**Zu erledigende Aufgaben:**
a - Welches Thema behandelte der letzte Standpunkt laut dem Textabschnitt zur Arbeitnehmerüberlassung?
b - Fassen Sie den Absatz des Textabschnitts zur Arbeitnehmerüberlassung, der mit „In das Recht der Arbeitnehmerüberlassung“ beginnt, kürzer zusammen und behalten Sie dabei die wesentlichen Aussagen bei.
c - Setzen Sie den Textabschnitt zur verdeckten Arbeitnehmerüberlassung im Anschluss an seine letzte Zeile fort.

**Textabschnitt:**
▬▬▬▬▬▬▬▬▬▬

In das Recht der Arbeit­neh­mer­über­las­sung ist durch beab­sich­tig­te Geset­zes­vor­ha­ben Bewe­gung gekom­men. Nach­dem im letz­ten Stand­punkt die zuläs­si­ge Höchst­dau­er einer Arbeit­neh­mer­über­las­sung the­ma­ti­siert wur­de, soll im vor­lie­gen­den Bei­trag die Pro­ble­ma­tik der ver­deck­ten Arbeit­neh­mer­über­las­sung durch Abschluss von Schein­werk­ver­trä­gen oder Dienst­ver­trä­gen näher betrach­tet wer­den.

Werk­ver­trag und Dienst­ver­trag – Zuläs­si­ge Aus­weich­stra­te­gie oder ver­deck­te Arbeit­neh­mer­über­las­sung?

▬▬▬▬▬▬▬▬▬▬

**Daten:**
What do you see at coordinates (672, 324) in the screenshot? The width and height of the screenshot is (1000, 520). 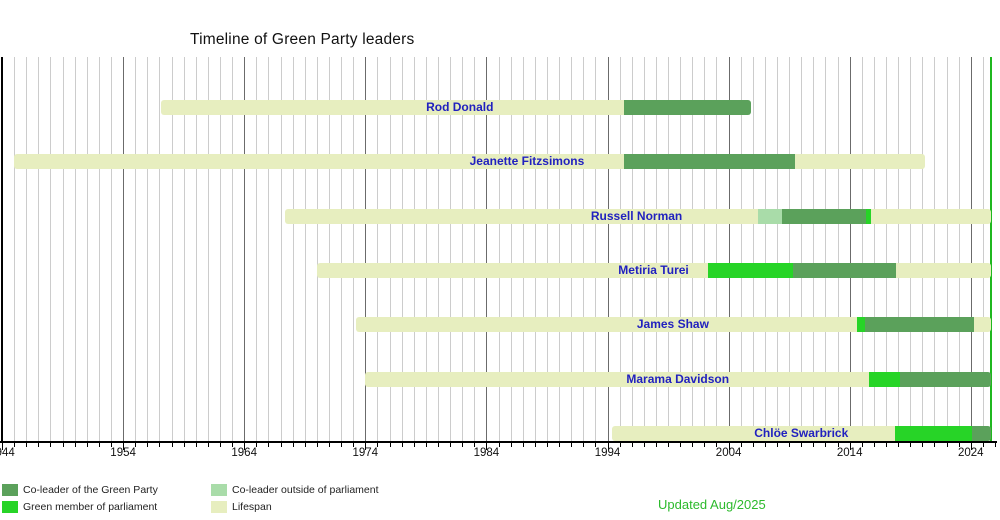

▬▬▬▬▬▬▬▬▬▬

**Ergebnisse je Aufgabe:**
a - Die zulässige Höchstdauer einer Arbeitnehmerüberlassung.

b - Geplante Gesetzesvorhaben haben das Recht der Arbeitnehmerüberlassung in Bewegung gebracht. Der letzte Standpunkt behandelte die zulässige Höchstdauer. Dieser Beitrag untersucht die verdeckte Arbeitnehmerüberlassung durch Scheinwerkverträge oder Dienstverträge.

c -
I. Aus­gangs­la­ge und Pro­blem­stel­lung

Zur Umge­hung der gesetz­li­chen Ein­schrän­kun­gen nach dem Arbeit­neh­mer­über­las­sungs­ge­setz (AÜG) und zur Kos­ten­re­du­zie­rung decken zahl­rei­che Unter­neh­men ihren Bedarf an Fremd­per­so­nal durch den Abschluss von Dienst- und Werk­ver­trä­gen mit exter­nen Anbie­tern ab. Solan­ge es sich dabei um ech­te Dienst- oder Werk­ver­trä­ge han­delt, ist dies selbst­ver­ständ­lich ein legi­ti­mer Aus­druck arbeits­tei­li­gen Wirt­schaf­tens. Han­delt es sich hin­ge­gen tat­säch­lich nicht um ech­te Dienst- oder Werk­ver­trä­ge, so liegt eine Umge­hung des AÜG vor, die Poli­tik und Gesetz­ge­ber ein Dorn im Auge ist.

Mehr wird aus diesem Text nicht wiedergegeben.